In [1]:
%matplotlib inline
import matplotlib
import seaborn as sns
matplotlib.rcParams['savefig.dpi'] = 2 * matplotlib.rcParams['savefig.dpi']

In [2]:
# In this notebook we'll use Python's time module to measure how long algorithms take to run
import time

# Computational Complexity

Computational complexity deals with how long an algorithm takes to run. The complexity of an algorithm is reported using "Big O" notation. (Note: Computational complexity has nothing to do with how complicated an algorithm is for a human to understand. Often the easiest-to-understand algorithms are slow.)

Some examples ([more](
http://stackoverflow.com/questions/1592649/examples-of-algorithms-which-has-o1-on-log-n-and-olog-n-complexities)):

$\mathcal{O}(1)$ - Accessing a list element

$\mathcal{O}(n)$ - Traversing an array/list

$\mathcal{O}(n \log(n))$ - List sort using `sort()` or `sorted()`

$\mathcal{O}(n^2)$ - Traversing a list twice with a nested `for` loop

The larger the data contained in the list, the bigger the difference in runtime will be for algorithms with different complexities. For this reason, especially when you are dealing with a large dataset, you should look for algorithms which minimize your computational complexity.

## Example - Problem statement
Let's illustrate this point with an example. Suppose we wish to write a function `two_sum()` which takes two arguments: a list of numbers called `nums` and a target number called `target`. The function should return two numbers in `num` which sum to `target`.

For example, given the data `nums = [5,8,3,7,9,15,2,12]` and `target = 22`, the function should return 7 and 15.

### First solution - $\mathcal{O}(n^2)$
Let's start with the most straightforward implementation:

In [3]:
def two_sum_n2(nums,target):
    for num1 in nums:
        for num2 in nums:
            if num1+num2==target:
                return num1,num2
    # If we got here, the pair does not exist
    return None

In [4]:
# Let's test our first implementation
nums = [5,8,3,7,9,15,2,12] 
target = 22

print two_sum_n2(nums,target)
------------------------------------------------------------------------
> [WHAT TO DO]
• A. Reproduce the passage of the computational complexity notebook that opens with the words containing "## Example - Problem" and closes with "return 7 and 15.", changing every instance of "nums" to "values".
• B. Carry the computational complexity notebook forward from its final line.

> [RECORDED INFORMATION]
------------------------------------------------------------------------
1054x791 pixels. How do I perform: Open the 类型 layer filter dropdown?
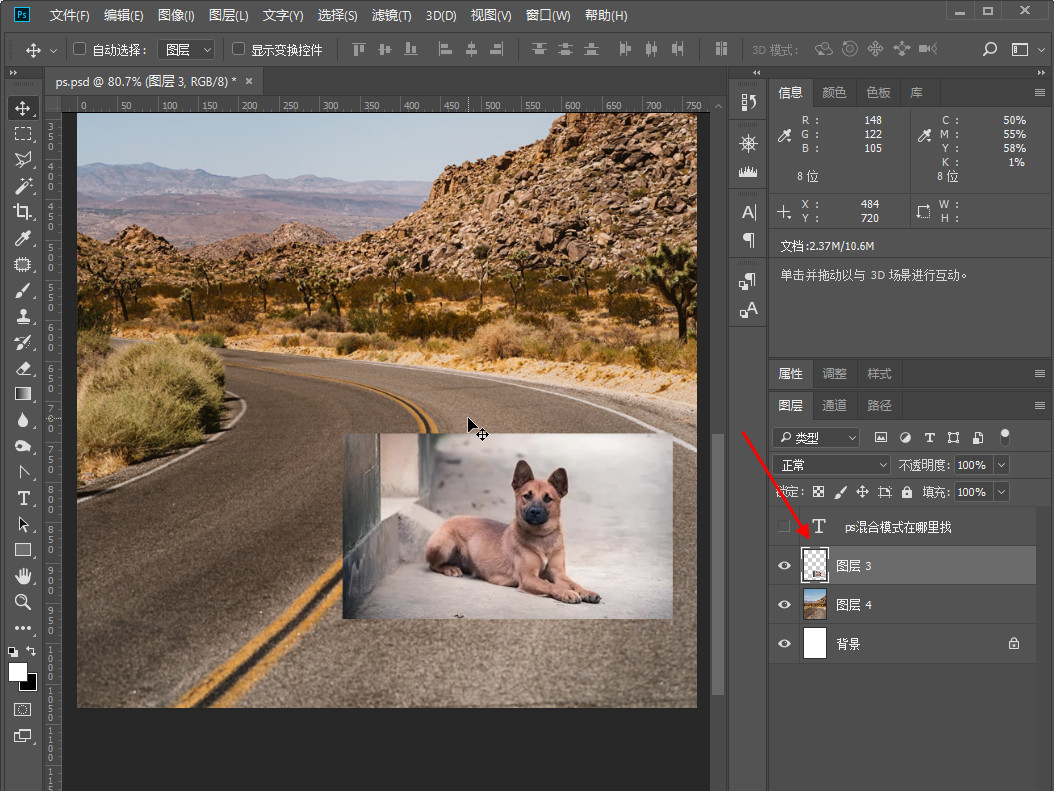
------------------------------------------------------------------------
> [THE ANSWERS]
• A.
## Example - Problem statement
Let's illustrate this point with an example. Suppose we wish to write a function `two_sum()` which takes two arguments: a list of numbers called `values` and a target number called `target`. The function should return two numbers in `num` which sum to `target`.

For example, given the data `values = [5,8,3,7,9,15,2,12]` and `target = 22`, the function should return 7 and 15.

• B.
(7, 15)


This works fine for a small list, but it is $\mathcal{O}(n^2)$. For a large list this method would be *very* slow.

### Second solution - $\mathcal{O}(n \log(n))$
Looking at this list of build-in Python operations, we see that the `sort()` function operates in $\mathcal{O}(n \log(n))$ time. This suggests that if we can come up with an algorithm which loops over the list only once after sorting, we have a much faster algorithm. Let's implement this:

In [5]:
def two_sum_nlogn(nums, target):
    
    nums.sort()   # This operation is O(n log(n)). This is the slowest part of the algorithm.
    left = 0
    right = len(nums) - 1
    
    # This loop over the list is O(n). 
    # Can you figure out how it works?
    # There is no formula for minimizing complexity! Sometimes we must be clever.
    while left < right:
        csum = nums[left] + nums[right]
        if csum == target:
            return (nums[left], nums[right])
        elif csum > target:
            right = right - 1
        else:
            left = left + 1
    return None

In [6]:
print two_sum_nlogn(nums,target)

(7, 15)


Again we get the correct answer, and we have reduced our complexity. The slowest part of our function (the `sort()` call) has complexity $\mathcal{O}(n \log(n))$, so we say this algorithm has complexity $\mathcal{O}(n \log(n))$.

As we will see shortly, there is considerable speed up from reducing $\mathcal{O}(n^2)$ to $\mathcal{O}(n \log(n))$. As it turns out, though, for this problem we can do better!

In order to do so, we must know the complexity of operations in Python. From [this](https://wiki.python.org/moin/TimeComplexity) page in the docs, we learn that whereas a list lookup is $\mathcal{O}(n)$, a *dictionary* lookup is $\mathcal{O}(1)$. Here's how we can use that to our advantage:

In [7]:
def two_sum_n(nums, target):
    
    d = {}
    
    # One loop through the items in nums -> This is order n
    for i,x in enumerate(nums):
        if target - x in d:
            return (nums[d[target - x]], x)
        d[x] = i
    return None

In [8]:
print two_sum_n(nums,target)

(7, 15)


The fact that dictionary lookups are $\mathcal{O}(1)$ is one of the most useful aspects of dictionaries. 

Let's now test the speed of each of these algorithms on a large test case.

In [22]:
import numpy as np

In [28]:
n = 10000 # The larger n is, the more dramatic the difference in computational time will be

# biglist will contain mostly 1s.
biglist = np.random.rand(n)

# Somewhere in the middle, we have a 2 and 3.
biglist[n-2]=2
biglist[n-1]=3

# Our algorithm should find 2 and 3 to make 5
target = 5

In [29]:
print "O(n^2) algorithm"
t = time.time()
print "Result: ", two_sum_n2(biglist,target)
time_elapsed = time.time()-t
print "Time elapsed: ", time_elapsed, "seconds"

O(n^2) algorithm
Result:  (2.0, 3.0)
Time elapsed:  30.1533930302 seconds


In [30]:
print "O(n log(n)) algorithm"
t = time.time()
print "Result: ", two_sum_nlogn(biglist,target)
time_elapsed = time.time()-t
print "Time elapsed: ", time_elapsed, "seconds"

O(n log(n)) algorithm
Result:  (2.0, 3.0)
Time elapsed:  0.0110900402069 seconds


In [31]:
print "O(n) algorithm"
t = time.time()
print "Result: ", two_sum_n(biglist,target)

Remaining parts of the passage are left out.